• _Material to process_:
◇ ◇ ◇ ◇

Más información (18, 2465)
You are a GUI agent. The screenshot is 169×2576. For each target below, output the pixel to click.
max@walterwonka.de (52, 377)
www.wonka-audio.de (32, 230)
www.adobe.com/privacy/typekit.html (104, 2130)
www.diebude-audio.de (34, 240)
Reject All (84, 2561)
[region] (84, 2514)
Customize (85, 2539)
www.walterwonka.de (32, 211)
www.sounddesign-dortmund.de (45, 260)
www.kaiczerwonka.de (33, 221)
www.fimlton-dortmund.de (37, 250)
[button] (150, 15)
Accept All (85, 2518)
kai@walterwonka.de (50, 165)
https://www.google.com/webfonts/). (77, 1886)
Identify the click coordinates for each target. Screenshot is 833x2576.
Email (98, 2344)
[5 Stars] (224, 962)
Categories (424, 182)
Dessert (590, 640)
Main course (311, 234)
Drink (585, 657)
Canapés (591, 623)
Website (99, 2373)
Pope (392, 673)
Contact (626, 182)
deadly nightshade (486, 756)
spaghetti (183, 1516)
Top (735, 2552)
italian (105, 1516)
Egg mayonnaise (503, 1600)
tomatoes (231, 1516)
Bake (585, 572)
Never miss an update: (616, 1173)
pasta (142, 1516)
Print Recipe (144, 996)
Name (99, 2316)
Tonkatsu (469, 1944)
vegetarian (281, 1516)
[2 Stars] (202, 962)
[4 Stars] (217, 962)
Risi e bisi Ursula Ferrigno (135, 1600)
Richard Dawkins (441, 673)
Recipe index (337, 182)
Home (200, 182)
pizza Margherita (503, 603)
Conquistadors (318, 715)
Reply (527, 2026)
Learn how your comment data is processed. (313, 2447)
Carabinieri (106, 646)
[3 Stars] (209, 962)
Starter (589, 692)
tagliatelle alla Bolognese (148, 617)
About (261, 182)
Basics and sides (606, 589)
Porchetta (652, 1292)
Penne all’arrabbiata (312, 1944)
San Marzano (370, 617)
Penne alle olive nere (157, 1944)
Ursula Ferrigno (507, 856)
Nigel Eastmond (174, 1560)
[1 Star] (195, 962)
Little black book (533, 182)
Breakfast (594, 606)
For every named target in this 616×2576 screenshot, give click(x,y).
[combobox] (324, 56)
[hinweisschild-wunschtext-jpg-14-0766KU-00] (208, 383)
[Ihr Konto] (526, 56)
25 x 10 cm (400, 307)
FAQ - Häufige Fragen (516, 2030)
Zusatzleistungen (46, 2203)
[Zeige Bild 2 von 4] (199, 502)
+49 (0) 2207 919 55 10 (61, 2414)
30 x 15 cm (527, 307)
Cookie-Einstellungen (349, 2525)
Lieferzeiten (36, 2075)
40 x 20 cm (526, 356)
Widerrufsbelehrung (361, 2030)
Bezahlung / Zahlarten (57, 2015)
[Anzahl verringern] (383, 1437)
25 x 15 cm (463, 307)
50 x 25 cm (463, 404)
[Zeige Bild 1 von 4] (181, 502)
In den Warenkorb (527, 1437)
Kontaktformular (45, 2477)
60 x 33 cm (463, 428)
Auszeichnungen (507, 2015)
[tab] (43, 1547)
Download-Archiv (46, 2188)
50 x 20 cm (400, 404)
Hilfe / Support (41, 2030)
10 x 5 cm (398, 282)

◇ ◇ ◇ ◇

• _Your goal_:
From the line containing "Basics and sides (606, 589)" through the last line of the records, output each line exactly and nothing more.

• _Completed task_:
Basics and sides (606, 589)
Porchetta (652, 1292)
Penne all’arrabbiata (312, 1944)
San Marzano (370, 617)
Penne alle olive nere (157, 1944)
Ursula Ferrigno (507, 856)
Nigel Eastmond (174, 1560)
[1 Star] (195, 962)
Little black book (533, 182)
Breakfast (594, 606)
For every named target in this 616×2576 screenshot, give click(x,y).
[combobox] (324, 56)
[hinweisschild-wunschtext-jpg-14-0766KU-00] (208, 383)
[Ihr Konto] (526, 56)
25 x 10 cm (400, 307)
FAQ - Häufige Fragen (516, 2030)
Zusatzleistungen (46, 2203)
[Zeige Bild 2 von 4] (199, 502)
+49 (0) 2207 919 55 10 (61, 2414)
30 x 15 cm (527, 307)
Cookie-Einstellungen (349, 2525)
Lieferzeiten (36, 2075)
40 x 20 cm (526, 356)
Widerrufsbelehrung (361, 2030)
Bezahlung / Zahlarten (57, 2015)
[Anzahl verringern] (383, 1437)
25 x 15 cm (463, 307)
50 x 25 cm (463, 404)
[Zeige Bild 1 von 4] (181, 502)
In den Warenkorb (527, 1437)
Kontaktformular (45, 2477)
60 x 33 cm (463, 428)
Auszeichnungen (507, 2015)
[tab] (43, 1547)
Download-Archiv (46, 2188)
50 x 20 cm (400, 404)
Hilfe / Support (41, 2030)
10 x 5 cm (398, 282)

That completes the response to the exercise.